• [Instructions to follow] Each entry below must be written out exactly, with pictures left out.

▽

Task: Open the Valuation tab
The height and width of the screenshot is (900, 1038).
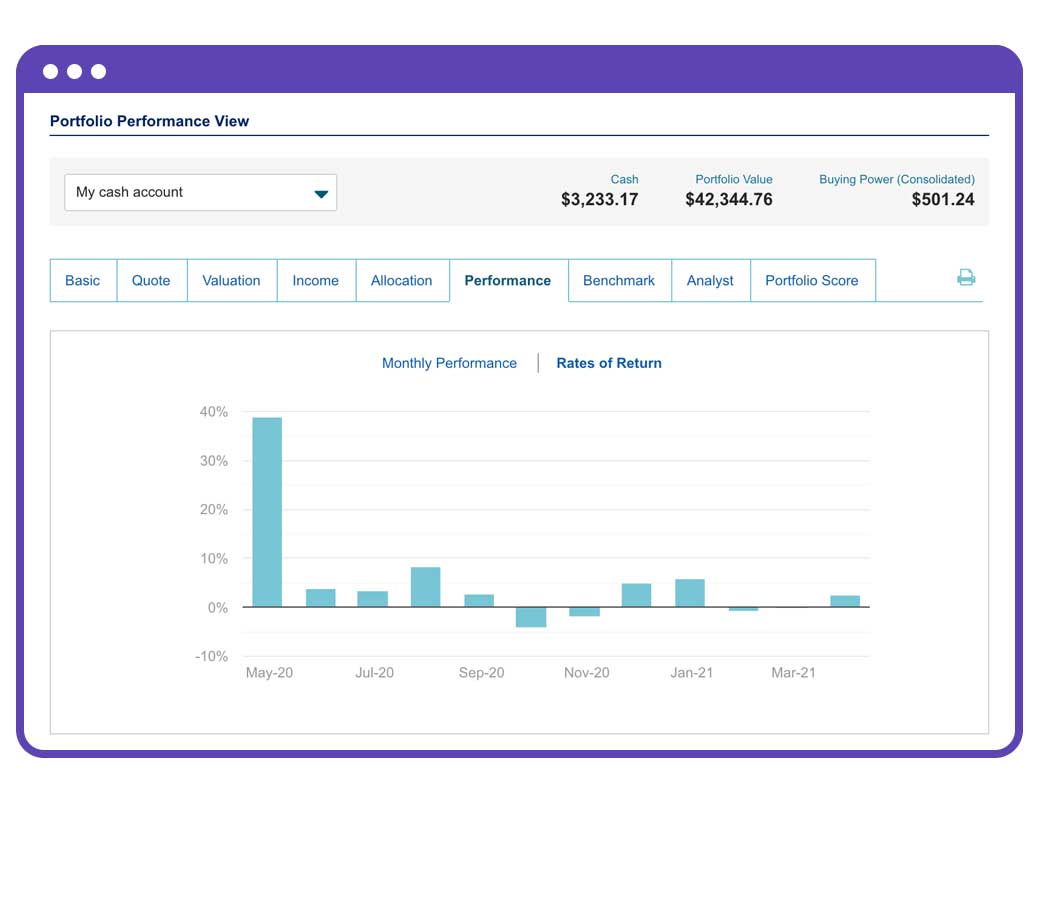Action: pyautogui.click(x=232, y=281)
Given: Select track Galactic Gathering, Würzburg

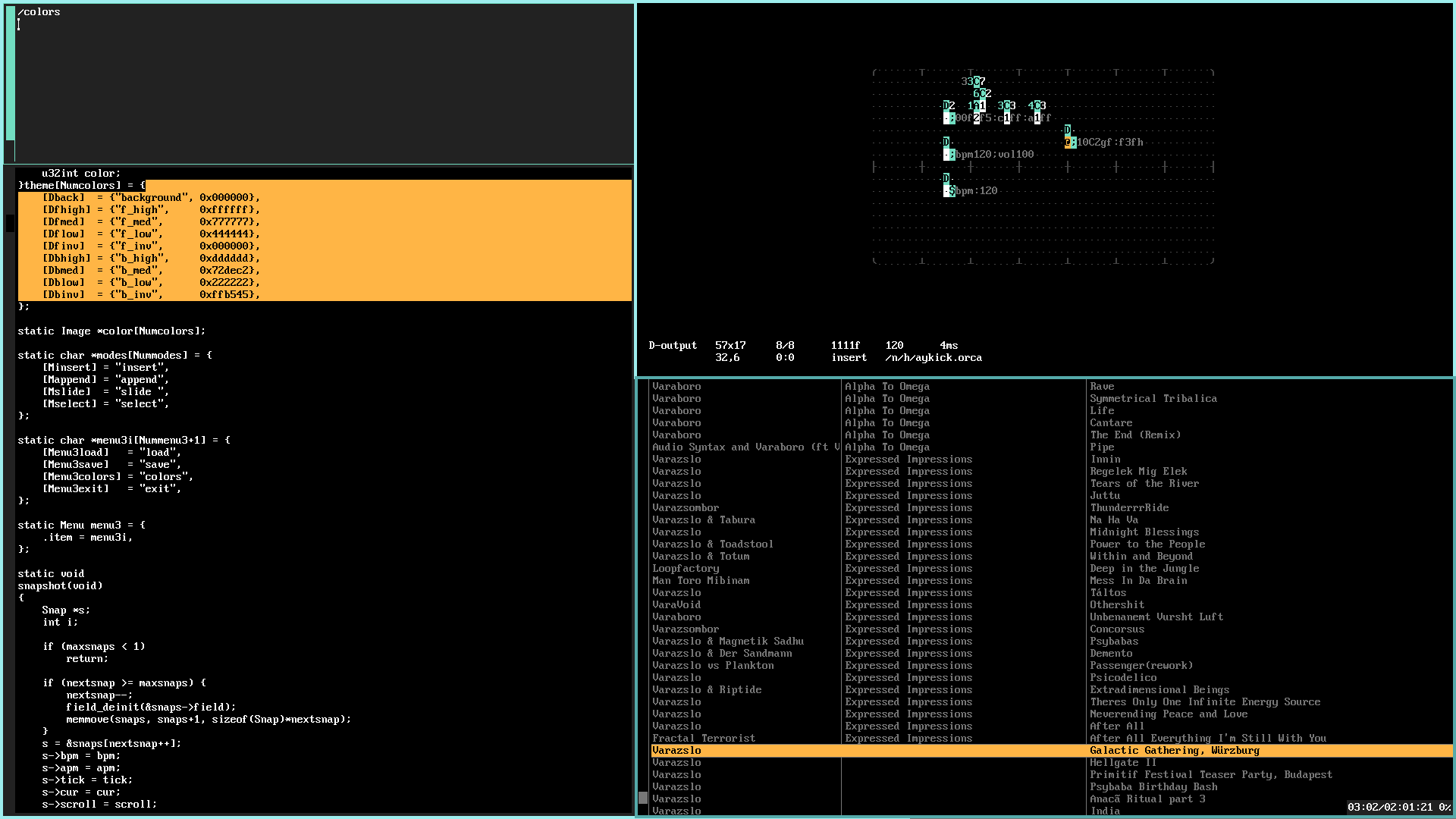Looking at the screenshot, I should pos(1175,750).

△

• [Response to this task]
Task: Open the Valuation tab
The height and width of the screenshot is (900, 1038).
Action: pyautogui.click(x=232, y=281)
Given: Select track Galactic Gathering, Würzburg

Looking at the screenshot, I should pos(1175,750).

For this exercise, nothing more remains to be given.